By: Dave McDonald, BCHS – President
In a past article appearing on the front page of our local newspaper we read of the ongoing Crippen family struggle to vindicate Hawley Harvey Crippen of the murder and mutilation of his 2nd wife, Belle Elmore. A notorious murder mystery in the UK approaching the caliber of “Jack the Ripper”.
Born in Branch County to Coldwater residences, Myron A Crippen and wife, Andresse Skinner, in 1862, Hawley was an only child. He was raised in the Crippen home at the corner of Monroe and Grand Streets (insert), now the site of Century Bank & Trust’s auto bank and the Coldwater City Offices.
If you were to envision a character as a murderer capable of poisoning, filleting and burying their spouse, it would not include the likes of the quiet 5’3” Hawley Crippen. But that made for the fascination of the story. A cruel brutal crime coming from such a small demure person.

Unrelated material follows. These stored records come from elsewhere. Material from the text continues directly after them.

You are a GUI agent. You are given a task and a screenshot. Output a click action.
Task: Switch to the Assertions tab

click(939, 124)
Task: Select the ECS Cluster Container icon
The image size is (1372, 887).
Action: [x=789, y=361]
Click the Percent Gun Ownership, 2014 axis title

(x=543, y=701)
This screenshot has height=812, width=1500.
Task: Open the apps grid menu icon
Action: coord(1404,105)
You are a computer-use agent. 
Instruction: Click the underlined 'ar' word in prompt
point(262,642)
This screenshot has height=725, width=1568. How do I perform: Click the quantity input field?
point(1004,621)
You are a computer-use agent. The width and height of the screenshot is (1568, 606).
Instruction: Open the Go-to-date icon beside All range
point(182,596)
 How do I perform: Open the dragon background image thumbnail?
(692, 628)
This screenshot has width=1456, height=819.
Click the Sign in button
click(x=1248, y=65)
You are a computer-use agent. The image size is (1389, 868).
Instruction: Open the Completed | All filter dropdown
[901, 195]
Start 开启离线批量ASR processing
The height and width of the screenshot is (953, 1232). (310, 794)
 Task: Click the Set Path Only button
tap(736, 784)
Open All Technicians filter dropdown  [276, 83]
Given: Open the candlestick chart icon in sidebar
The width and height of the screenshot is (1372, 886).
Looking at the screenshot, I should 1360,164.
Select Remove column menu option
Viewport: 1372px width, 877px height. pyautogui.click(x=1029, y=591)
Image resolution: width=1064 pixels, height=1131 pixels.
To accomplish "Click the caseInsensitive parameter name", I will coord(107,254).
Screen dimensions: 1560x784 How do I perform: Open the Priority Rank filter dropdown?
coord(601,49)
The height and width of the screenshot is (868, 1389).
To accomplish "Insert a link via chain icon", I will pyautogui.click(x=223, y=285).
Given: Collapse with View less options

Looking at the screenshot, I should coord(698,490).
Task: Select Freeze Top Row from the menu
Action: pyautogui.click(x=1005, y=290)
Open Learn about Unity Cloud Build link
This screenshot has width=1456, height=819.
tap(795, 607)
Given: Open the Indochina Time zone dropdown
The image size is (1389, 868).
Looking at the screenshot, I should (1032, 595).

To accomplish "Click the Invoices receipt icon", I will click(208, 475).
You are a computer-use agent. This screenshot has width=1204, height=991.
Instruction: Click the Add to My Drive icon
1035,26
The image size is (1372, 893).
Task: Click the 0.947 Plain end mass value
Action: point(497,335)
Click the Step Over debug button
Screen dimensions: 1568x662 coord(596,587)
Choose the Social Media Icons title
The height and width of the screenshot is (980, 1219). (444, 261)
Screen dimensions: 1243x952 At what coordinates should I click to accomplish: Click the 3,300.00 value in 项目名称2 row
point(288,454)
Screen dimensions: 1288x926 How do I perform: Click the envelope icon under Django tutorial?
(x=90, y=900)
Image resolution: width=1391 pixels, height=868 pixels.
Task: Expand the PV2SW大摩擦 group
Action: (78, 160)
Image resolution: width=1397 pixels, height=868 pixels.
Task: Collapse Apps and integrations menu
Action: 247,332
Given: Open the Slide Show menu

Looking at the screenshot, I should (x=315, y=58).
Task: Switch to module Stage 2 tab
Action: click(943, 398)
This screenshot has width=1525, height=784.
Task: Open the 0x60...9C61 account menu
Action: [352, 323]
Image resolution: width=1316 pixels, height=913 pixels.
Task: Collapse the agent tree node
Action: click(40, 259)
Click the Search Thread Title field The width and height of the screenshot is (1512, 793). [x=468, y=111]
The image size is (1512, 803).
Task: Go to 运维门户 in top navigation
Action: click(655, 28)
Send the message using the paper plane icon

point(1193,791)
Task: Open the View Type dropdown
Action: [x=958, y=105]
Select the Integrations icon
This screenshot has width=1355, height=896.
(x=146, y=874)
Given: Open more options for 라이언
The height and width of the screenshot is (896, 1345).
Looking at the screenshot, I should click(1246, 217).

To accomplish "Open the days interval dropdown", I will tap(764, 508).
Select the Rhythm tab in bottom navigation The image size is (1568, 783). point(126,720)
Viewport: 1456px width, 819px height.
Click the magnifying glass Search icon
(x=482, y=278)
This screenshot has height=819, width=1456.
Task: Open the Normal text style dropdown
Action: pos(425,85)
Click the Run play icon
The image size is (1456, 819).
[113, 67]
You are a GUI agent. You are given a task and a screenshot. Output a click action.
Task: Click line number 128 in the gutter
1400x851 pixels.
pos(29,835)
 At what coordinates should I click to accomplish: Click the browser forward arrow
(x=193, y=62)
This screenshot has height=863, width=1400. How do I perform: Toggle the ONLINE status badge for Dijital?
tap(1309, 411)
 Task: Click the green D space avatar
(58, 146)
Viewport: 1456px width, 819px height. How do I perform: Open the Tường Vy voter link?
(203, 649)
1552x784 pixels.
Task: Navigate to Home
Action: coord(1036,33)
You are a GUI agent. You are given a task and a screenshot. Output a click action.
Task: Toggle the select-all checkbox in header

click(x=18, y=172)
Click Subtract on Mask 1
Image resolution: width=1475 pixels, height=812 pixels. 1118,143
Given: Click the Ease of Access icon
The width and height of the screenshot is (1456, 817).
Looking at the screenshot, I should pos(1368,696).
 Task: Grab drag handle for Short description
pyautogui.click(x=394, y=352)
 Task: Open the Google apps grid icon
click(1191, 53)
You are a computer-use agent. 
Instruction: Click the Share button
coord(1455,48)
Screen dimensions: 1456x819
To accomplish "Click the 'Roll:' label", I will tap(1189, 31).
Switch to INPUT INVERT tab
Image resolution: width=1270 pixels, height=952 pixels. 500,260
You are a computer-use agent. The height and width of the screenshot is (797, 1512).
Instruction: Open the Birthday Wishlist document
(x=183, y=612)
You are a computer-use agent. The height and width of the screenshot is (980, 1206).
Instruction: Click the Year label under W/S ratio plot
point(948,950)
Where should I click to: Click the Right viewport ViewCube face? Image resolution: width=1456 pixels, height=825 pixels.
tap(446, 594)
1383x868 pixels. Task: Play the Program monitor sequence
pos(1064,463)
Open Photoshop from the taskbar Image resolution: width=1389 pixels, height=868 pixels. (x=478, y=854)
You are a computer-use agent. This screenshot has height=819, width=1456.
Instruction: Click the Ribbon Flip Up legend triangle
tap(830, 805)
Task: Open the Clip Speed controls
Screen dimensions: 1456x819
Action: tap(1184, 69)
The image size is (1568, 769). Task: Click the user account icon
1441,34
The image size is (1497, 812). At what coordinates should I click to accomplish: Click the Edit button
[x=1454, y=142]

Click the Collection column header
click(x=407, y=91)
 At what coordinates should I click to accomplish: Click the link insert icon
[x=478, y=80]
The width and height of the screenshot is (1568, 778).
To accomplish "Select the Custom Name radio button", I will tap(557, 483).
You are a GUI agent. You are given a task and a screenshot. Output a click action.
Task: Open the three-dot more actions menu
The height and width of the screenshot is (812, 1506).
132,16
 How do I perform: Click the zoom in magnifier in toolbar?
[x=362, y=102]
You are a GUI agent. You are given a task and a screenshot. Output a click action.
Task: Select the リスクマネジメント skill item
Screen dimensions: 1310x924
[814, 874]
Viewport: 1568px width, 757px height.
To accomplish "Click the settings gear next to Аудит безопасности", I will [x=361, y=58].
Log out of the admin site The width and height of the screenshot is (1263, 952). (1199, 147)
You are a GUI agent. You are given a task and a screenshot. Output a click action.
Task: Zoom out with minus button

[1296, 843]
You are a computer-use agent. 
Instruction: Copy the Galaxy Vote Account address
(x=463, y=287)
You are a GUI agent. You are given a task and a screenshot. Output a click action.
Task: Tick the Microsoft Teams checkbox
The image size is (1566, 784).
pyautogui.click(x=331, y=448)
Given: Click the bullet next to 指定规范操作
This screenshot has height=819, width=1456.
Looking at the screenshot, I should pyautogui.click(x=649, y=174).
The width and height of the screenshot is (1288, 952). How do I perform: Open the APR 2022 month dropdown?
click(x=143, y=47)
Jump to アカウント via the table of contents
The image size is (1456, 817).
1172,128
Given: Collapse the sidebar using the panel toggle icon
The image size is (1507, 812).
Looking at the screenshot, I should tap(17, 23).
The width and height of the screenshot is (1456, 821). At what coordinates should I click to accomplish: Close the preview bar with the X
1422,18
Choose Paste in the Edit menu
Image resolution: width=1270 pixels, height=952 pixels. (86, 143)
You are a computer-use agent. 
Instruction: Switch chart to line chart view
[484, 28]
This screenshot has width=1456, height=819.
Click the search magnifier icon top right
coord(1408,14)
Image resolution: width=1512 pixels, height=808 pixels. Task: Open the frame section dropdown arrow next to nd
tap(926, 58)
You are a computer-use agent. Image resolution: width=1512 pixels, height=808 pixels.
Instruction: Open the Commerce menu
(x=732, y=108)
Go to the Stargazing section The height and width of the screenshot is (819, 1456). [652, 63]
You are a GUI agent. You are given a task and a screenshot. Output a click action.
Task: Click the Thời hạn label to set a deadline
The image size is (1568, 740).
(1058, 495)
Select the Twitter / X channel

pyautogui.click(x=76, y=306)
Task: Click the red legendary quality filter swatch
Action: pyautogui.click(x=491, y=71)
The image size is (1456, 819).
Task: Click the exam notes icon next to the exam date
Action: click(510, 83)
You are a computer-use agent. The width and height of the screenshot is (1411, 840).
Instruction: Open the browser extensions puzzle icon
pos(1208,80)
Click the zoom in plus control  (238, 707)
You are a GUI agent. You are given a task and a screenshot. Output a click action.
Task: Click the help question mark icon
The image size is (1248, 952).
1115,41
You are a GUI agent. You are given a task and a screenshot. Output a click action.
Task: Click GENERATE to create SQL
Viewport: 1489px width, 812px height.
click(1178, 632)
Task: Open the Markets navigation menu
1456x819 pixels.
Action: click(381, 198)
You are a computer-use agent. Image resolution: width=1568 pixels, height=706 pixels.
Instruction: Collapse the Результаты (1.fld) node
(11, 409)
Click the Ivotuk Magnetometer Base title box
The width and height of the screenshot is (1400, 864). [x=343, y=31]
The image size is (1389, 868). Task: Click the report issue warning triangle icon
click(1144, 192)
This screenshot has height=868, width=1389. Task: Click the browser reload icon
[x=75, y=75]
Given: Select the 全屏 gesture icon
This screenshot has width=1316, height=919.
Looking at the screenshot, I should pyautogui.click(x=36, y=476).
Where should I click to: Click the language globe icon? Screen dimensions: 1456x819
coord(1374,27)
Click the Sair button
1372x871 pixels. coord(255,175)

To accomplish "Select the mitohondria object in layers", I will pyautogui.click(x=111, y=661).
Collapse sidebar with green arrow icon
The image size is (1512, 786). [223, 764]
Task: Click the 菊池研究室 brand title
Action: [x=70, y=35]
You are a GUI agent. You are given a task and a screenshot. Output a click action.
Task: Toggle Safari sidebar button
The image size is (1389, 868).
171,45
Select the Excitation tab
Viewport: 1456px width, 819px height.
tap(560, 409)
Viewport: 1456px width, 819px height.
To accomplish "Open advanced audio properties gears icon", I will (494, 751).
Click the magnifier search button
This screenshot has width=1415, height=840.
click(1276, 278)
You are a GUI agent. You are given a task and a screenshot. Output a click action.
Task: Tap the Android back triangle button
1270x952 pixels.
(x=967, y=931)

Completing his studies at the University of Michigan, he gained his medical degree at the Homoeopathic Hospital of Cleveland, Ohio before practicing his trade in New York. Marrying an Irish immigrant, Hawley was widowed in his early twenties. Then he met the gregarious Bell Elmore (Cora Turner).
Hawley courted and married the attractive and extraverted 19 year old want-to-be stage performer. Times were comfortable for a while, but Homoeopathic medicine came to an unceremonious ending and Crippen found himself in the patented medicine business. In 1897, Hawley was sent to London, England to open a new office. After several months of single life freedom, Belle finally followed Hawley to England. The stage was now set for one of the UK’s most infamous murder mysteries.
Enter the next key character, Hawley’s London office secretary, Ethel Le Neve. The exact opposite of Cora Turner, Ethel was a quiet young lady who asked no favors, and listened to his life events without judgment. Hawley had found his soul mate. Cora, in the meantime, was now secretary of the Ladies’ Music Hall Guild and a close friend to many of the male performers passing through the theaters.
On February 1, 1910 Cora held her last dinner with friends at their Hilldrop Crescent home. Never to be seen again, her lady friends went on a campaign to involve Scotland Yards in the search for their missing friend.
Scotland Yards Chief Inspector, William Dew, was assigned the case and contacted Cora’s friends. This led to an interview with her husband, Hawley Crippen. Hawley explained that he had not contacted anyone of her absence because of embarrassment over Cora running away with a boyfriend to the U.S. The Inspector was so taken with Hawley’s sad tale that they followed the interview with dinner.
When Chief Inspector Dew returned a few days later with more questions, he found that Hawley and Ethel had run. Immediate inspection of the house revealed human remains under the cellar floor, and the manhunt was on for Hawley Crippen.
For a getaway disguise Ethel cut her hair short and dressed as a boy. They boarded a ship leaving England for Canada. Unfortunately the ship’s captain recognized the couple and used a new tool, the Marconi wireless radio, to notify Scotland Yard. They were arrested before the ship docked. The first wireless radio crime-stopper!
Hawley denied the murder to his last moment. He created an alibi for Ethel as best he could. He lived to see her acquitted; going to the gallows knowing that she would not suffer the same fate.
Today, the forensic evidence that condemned Crippen to the gallows has provided the DNA material that is challenging the court’s conviction. MSU forensic expert, David Foram, has completed DNA studies and found the original Scotland Yard evidence to be that of a man. Led by John Trestrail, the team also tracked down females from Cora Turner’s family. This has provided further challenge to the court’s historic conclusions.
While the new technology may support his innocence, it is of little consequence to Hawley Crippen. His story and wax likeness are now merely entertainment in Madame Tussaud’s Chamber of Horrors. He remains a very unique character in the archives of Branch County history.